Conclusions and future perspectives

Natural aromatic products, such as coumarins, are a group of chemicals of great industrial importance [72]. Within the coumarin family, hydroxycinnamic acids such as p-coumaric acid, caffeic acid, and ferulic acid are also commonly found in plants. With rapid developments in synthetic biology, the design and optimization of microbial cell factories has gradually opened up for natural aromatic product synthesis, applying a new approach for the synthesis of coumarins from renewable sources like lignin or its derived aromatics. Despite the efforts made, cytotoxicity induced by the accumulation of aromatic products remains a continuous challenge that cannot be ignored.
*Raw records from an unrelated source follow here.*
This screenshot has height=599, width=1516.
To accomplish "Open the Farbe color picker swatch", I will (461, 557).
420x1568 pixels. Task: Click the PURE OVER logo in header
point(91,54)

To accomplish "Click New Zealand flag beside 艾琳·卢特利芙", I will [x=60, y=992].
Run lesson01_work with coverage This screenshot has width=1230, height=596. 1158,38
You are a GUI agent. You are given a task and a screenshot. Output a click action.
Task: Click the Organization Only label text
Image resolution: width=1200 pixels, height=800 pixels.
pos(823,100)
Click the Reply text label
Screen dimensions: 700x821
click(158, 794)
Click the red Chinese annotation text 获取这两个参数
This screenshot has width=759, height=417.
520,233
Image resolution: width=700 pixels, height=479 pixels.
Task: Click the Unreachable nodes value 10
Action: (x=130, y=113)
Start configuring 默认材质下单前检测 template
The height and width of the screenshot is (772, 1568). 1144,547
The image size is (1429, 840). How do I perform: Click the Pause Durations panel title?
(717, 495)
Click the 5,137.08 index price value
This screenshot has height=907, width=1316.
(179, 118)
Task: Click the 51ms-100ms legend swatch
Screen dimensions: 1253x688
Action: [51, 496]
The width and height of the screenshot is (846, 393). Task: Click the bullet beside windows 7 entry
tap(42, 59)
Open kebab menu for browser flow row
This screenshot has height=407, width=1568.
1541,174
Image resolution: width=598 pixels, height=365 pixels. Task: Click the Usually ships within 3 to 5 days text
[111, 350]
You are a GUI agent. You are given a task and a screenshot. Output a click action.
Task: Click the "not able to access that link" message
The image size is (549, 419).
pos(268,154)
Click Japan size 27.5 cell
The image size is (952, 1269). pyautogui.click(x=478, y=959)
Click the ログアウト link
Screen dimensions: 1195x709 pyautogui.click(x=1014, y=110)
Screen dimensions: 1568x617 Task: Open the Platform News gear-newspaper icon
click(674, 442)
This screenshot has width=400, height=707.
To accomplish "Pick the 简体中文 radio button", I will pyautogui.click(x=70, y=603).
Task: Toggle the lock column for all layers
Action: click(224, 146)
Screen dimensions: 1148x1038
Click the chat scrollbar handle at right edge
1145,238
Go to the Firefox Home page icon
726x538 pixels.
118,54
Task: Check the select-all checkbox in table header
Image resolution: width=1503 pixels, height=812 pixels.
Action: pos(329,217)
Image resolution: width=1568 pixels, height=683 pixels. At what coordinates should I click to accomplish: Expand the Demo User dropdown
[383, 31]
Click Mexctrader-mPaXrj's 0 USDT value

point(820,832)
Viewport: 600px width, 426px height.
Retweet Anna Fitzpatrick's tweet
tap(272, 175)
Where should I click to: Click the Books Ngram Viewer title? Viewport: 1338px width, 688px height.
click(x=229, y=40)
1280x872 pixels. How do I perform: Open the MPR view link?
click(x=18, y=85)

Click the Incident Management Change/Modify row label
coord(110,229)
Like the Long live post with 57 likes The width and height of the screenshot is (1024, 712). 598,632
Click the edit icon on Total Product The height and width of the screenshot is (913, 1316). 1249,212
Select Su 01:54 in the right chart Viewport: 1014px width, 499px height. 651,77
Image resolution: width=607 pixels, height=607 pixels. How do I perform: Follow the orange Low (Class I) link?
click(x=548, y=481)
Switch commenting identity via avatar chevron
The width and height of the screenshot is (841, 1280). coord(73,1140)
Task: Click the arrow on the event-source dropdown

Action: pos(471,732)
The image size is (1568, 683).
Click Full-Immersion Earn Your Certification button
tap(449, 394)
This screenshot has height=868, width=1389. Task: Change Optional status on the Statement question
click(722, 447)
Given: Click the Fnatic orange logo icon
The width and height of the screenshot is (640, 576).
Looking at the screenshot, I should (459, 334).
Further optimization to improve the tolerance of microbial cell factories has become an essential step for industrial production. In addition, the tolerance of engineered strains can be enhanced by means of adaptive laboratory evolution and genomic rearrangement techniques, along with other methods for finding key tolerance elements and targets. Furthermore, the biosynthesis processes in microbial cell factories should be based on the concepts of economic benefit and low-carbon development. In conclusion, with developments in synthetic biology, the emergence and integration of more and more advanced technologies and genetic tools will accelerate the development of more efficient microbial cell factories and realize feasible industrial production for natural aromatic products.